According to the BMJ, GPs are standing “baffled in the wreckage” of the NHS. Qualified blog provider Maxine Vaccine tries to make sense of the ‘clinician-led’ NHS reform that clinicians overwhelmingly reject.
The Government’s NHS reform policy will empower clinicians. It will improve the productivity of a service that has declined severely over the last decade and is performing badly by European standards. It will ensure that healthcare in England remains free. It will reduce bureaucracy, empower patients and ensure better outcomes.

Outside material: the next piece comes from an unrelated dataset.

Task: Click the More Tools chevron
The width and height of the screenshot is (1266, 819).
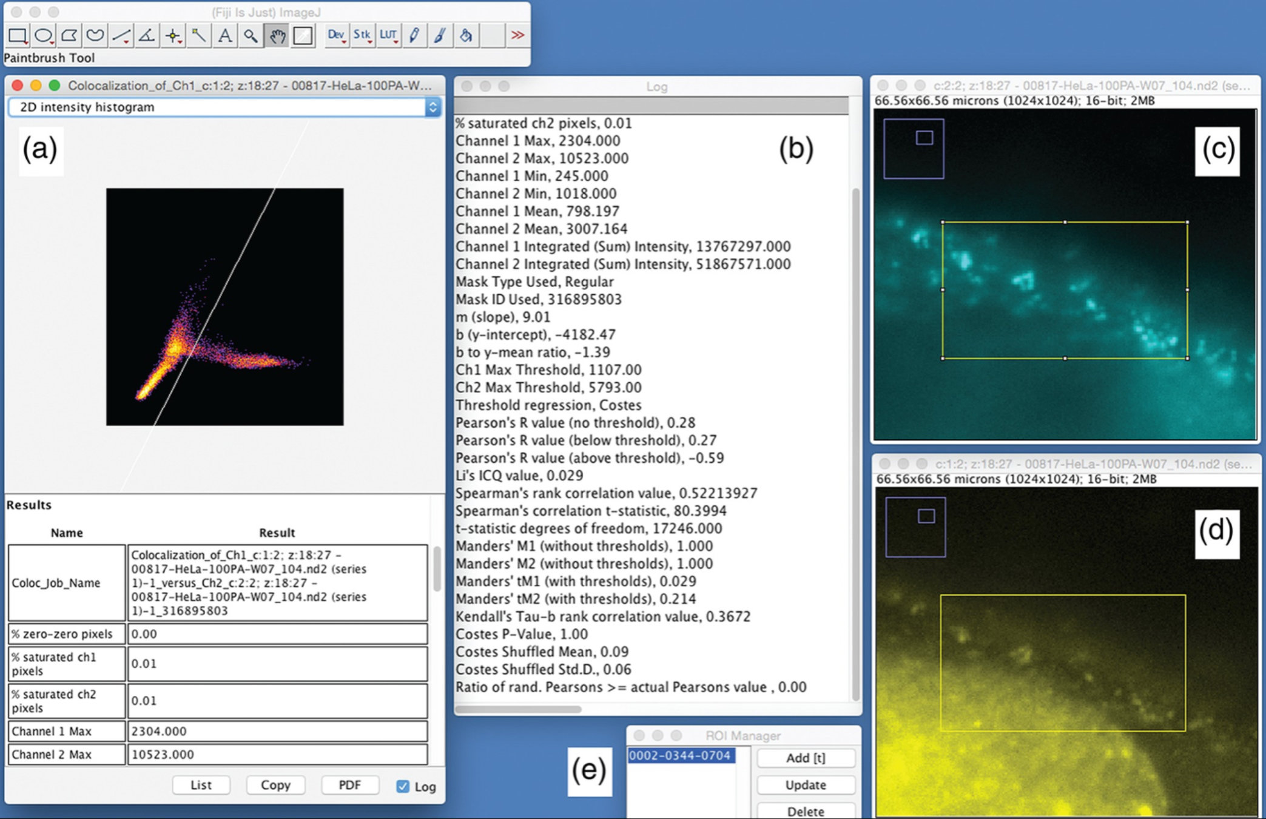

All the above claims, made by Health Secretary Andrew Lansley over the last 18 months, have now been challenged by the major organisations of health professionals and by independent health experts such as the King’s Fund. As the ‘listening exercise’ delivered only minor changes and the NHS reform proceeded according to schedule despite the delays to legislation, the mood of health professionals and the public has soured. The impression has been not of representative democracy but of business deals sewn up behind closed doors, with ‘proposals’ magically becoming a fait accompli.
Here (summarised from a number of sources) is the reality as it is currently understood by the majority of health professionals and health experts:
The Government’s NHS reform policy will force clinicians to accept the control of private healthcare corporations. It will destroy the capability of the NHS as a health service and make it basically the UK equivalent of Medicare. It will severely reduce the availability and reliability of services – following a decade in which the performance of the NHS improved and took steps towards catching up with most of Europe. It will increase bureaucracy and take away the entitlement of patients to free comprehensive healthcare.
What’s not to love, right?
The NHS has been subjected to what Naomi Klein called the ‘shock doctrine’: a sudden and traumatic lesson in the ethos of the free market. All that means is that the Government is behaving like a corporation. For the pharma industry, therefore, the NHS reform programme feels like coming home.
Last month, a doctor and health lecturer writing in the BMJ asked how he could explain to his students how the Health Bill being mostly enacted before it has become law, and that state of affairs being used to railroad the Lords into letting it pass without delay, is not “contempt of Parliament”.
This week, the former vice chair of the Local Commissioning Group in Cambridge, also writing in the BMJ, said that he and his colleagues were now standing “baffled in the wreckage” of a system the Government had promised it would improve.
And the fact that the 2010 Conservative Party manifesto explicitly promised not to impose major structural change on the NHS is such a distant memory that these days, it barely rates a mention.
So what has the Government done? It made a promise it had the clear intention of breaking. It declared a consultation period that was purely for show. It said one thing to its business friends and another to the public. It tried to persuade its employees that massive layoffs were in their best interests.
To put it bluntly, it did everything that a good corporate management team would be expected to do.
Somebody should give them a bonus.
Maxine’s views are not necessarily those of Pharmaceutical Field.